La Corte d’Appello di Venezia reintegra la potestà alla madre del sedicenne
Le lacrime di gioia della donna dopo anni di battaglie giudiziarie
«Finalmente posso ricominciare la mia vita» le parole del ragazzo
 
PADOVA (12 marzo 2019). Alla fine ce l’ha fatta e la prima cosa che le è venuto spontaneo fare, appresa la notizia della decisione pronunciata dalla Corte di Appello, è stata sciogliersi in un pianto liberatorio. Ci sono voluti anni, ma alla fine una tenace madre della provincia di Padova è riuscita a tenere con sé il figlio che i Servizi sociale e il Tribunale dei minorenni di Venezia hanno fatto di tutto per allontanare da lei, adducendo persino la motivazione secondo la quale la vicinanza alla madre e alle sorelle maggiori ne avrebbe determinato un comportamento eccessivamente effeminato. La Corte di Appello di Venezia ne ha reintegrato appieno la potestà genitoriale e il ragazzo, che oggi ha sedici anni, resterà con lei per sempre. «Finalmente posso ricominciare la mia vita» le parole pronunciate del ragazzo.

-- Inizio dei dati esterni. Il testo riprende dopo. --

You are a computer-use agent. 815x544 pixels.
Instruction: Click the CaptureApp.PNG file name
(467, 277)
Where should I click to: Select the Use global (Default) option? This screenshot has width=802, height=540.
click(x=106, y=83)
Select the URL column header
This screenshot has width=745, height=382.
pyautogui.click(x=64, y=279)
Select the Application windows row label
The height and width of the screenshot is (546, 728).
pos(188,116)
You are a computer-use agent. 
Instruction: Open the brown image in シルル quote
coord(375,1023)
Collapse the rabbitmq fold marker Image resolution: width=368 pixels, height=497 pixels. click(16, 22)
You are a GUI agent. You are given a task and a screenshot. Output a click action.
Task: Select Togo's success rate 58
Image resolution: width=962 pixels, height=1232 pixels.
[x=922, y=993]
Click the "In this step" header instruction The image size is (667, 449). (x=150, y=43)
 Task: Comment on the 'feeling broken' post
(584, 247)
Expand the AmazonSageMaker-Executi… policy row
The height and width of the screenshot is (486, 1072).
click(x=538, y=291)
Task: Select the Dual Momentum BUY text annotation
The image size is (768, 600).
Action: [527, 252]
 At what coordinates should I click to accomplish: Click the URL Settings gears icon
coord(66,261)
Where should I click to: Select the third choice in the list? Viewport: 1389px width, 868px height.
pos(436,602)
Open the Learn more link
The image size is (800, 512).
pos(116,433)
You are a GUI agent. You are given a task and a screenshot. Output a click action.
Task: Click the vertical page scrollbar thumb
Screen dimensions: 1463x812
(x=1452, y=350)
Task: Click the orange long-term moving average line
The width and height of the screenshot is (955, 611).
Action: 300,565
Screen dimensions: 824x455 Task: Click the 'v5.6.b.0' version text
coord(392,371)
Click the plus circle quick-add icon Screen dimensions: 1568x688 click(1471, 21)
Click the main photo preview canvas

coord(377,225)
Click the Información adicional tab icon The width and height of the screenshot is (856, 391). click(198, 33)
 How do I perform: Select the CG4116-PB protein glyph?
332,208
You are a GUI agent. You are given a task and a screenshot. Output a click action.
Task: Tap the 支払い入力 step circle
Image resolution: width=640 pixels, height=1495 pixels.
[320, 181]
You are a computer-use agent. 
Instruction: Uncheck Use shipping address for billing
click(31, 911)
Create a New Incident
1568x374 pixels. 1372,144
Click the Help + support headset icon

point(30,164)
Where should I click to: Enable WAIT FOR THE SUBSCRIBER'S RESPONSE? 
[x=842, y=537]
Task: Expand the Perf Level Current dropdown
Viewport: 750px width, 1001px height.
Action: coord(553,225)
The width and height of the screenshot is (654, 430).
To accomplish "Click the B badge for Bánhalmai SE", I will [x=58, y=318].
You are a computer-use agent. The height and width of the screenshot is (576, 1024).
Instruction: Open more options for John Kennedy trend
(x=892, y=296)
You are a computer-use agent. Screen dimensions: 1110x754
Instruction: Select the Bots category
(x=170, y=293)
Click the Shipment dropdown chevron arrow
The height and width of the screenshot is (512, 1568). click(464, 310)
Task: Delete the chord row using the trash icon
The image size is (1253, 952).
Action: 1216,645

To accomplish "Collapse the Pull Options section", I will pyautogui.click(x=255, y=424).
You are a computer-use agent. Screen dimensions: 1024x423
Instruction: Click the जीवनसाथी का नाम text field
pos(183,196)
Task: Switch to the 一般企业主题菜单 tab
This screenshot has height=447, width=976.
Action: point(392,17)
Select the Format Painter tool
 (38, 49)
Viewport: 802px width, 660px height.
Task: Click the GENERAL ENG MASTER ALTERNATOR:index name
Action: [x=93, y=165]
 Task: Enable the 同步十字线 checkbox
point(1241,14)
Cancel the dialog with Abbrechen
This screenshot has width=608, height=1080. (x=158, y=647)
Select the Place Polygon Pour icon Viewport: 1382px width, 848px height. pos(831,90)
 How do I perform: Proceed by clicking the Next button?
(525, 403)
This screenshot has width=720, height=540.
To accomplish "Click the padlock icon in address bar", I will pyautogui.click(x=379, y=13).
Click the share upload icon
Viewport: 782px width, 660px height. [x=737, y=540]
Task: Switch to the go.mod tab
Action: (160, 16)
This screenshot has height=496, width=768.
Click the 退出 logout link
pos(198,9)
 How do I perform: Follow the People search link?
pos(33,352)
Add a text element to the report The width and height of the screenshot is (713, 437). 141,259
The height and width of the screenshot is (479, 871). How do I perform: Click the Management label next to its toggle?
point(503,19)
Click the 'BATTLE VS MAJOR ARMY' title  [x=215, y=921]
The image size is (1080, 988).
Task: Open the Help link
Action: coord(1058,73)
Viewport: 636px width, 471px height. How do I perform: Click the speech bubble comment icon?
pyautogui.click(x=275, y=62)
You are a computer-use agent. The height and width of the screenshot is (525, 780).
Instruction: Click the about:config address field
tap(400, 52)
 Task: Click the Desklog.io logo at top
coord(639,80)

«Ma se la madre e io stesso come suo avvocato non avessimo lottato, creando anche un caso “mediatico”, questo ragazzino da due anni vivrebbe con degli sconosciuti, senza facoltà di disporre della sua vita e delle sue scelte» commenta l’avvocato Francesco Miraglia, esperto in Diritto minorile, cui la madre si era rivolta, commentando la sentenza. «Dalla perizia disposta dal tribunale ne era uscito il ritratto di un comunissimo adolescente, che stava bene nel contesto familiare in cui è sempre vissuto e cresciuto, che ha potuto scegliere la scuola superiore da frequentare (e la sta frequentando serenamente). Lo stesso ritratto che ne era emerso ad agosto, quando lui personalmente si era presentato in Corte d’Appello: davanti ai giudici c’era un normalissimo adolescente, che non comprendeva il motivo per il quale avrebbe dovuto trasferirsi in una comunità di Treviso, lasciando la casa e la famiglia che aveva sempre conosciuto. La “normalità” del ragazzo ha convinto i giudici che, prima di emanare una sentenza, hanno voluto verificare con una perizia lo stato psicologico del giovane. L’analisi tecnica ha dato ragione alla madre, che si è sempre strenuamente battuta per tenerlo con sé, disposta a dimostrare con ogni mezzo che suo figlio stava benissimo e non aveva problemi tali da indurre i Servizi sociali a portarglielo via.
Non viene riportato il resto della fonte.